Text section:
== Segment start ==
What is arguably Shakespeare's greatest play, “The Tragedy of Hamlet,” is understood to be a revenge tragedy, however, it is quite an odd one at that. Unlike his other plays that came off as deceptive, Shakespeare took a turn when writing Hamlet and added uncertainty. In his opening lines, William Shakespeare writes, “Who’s there?… Nay answers me. Stand and unfold yourself.” Shakespeare presents the delay of truth and caution through this opening line, which is later revealed to be the ghost of the late King Hamlet. While the opening statement shows little to no significance, it leads to the deeper meaning behind The Tragedy of Hamlet: conveying the themes of appearance vs. reality, madness, revenge, and corruption.
== Segment end ==
Requirement 1:
Answer these questions about the Hamlet passage:
(a) What kind of tragedy is the play understood to be?
(b) What did Shakespeare add when writing Hamlet?
(c) Which themes does the last sentence name?
Requirement 2:
Reproduce word for word everything in the Hamlet passage from "What is arguably" down to "revenge, and corruption.".
Requirement 3:
Pick up the Hamlet passage after its final sentence and keep writing it.

The data:
== Segment start ==
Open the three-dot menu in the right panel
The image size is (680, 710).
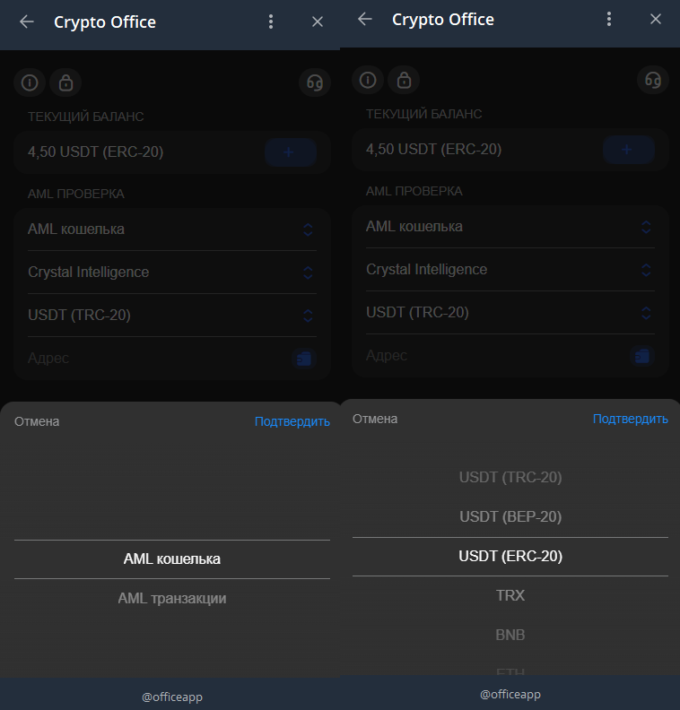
== Segment end ==
Output 1:
(a) A revenge tragedy, though quite an odd one.
(b) Uncertainty.
(c) Appearance vs. reality, madness, revenge, and corruption.

Output 2:
What is arguably Shakespeare's greatest play, “The Tragedy of Hamlet,” is understood to be a revenge tragedy, however, it is quite an odd one at that. Unlike his other plays that came off as deceptive, Shakespeare took a turn when writing Hamlet and added uncertainty. In his opening lines, William Shakespeare writes, “Who’s there?… Nay answers me. Stand and unfold yourself.” Shakespeare presents the delay of truth and caution through this opening line, which is later revealed to be the ghost of the late King Hamlet. While the opening statement shows little to no significance, it leads to the deeper meaning behind The Tragedy of Hamlet: conveying the themes of appearance vs. reality, madness, revenge, and corruption.

Output 3:
Being a major, recurrent theme in Shakespeare’s plays, the conflict of how things seem to be and how they really are is continuously referenced in Hamlet. First introduced in Act 1, appearance versus reality is brought to readers when Queen Gertrude asks Hamlet why he is still so heavily mourning the death of his father- stating that he’s doing more grieving than necessary. In Act 1, Scene 2, line 78, Hamlet responds, ‘Seems, madam! Nay it is, I know not ‘seems.” Hamlet points out the idea that there can be a division between what things appear to be and what they really are. Hamlet also tests the idea of appearance versus reality by questioning his father’s appearance. As the play develops, Hamlet remains stuck in his own reality: often mixing confusion with madness.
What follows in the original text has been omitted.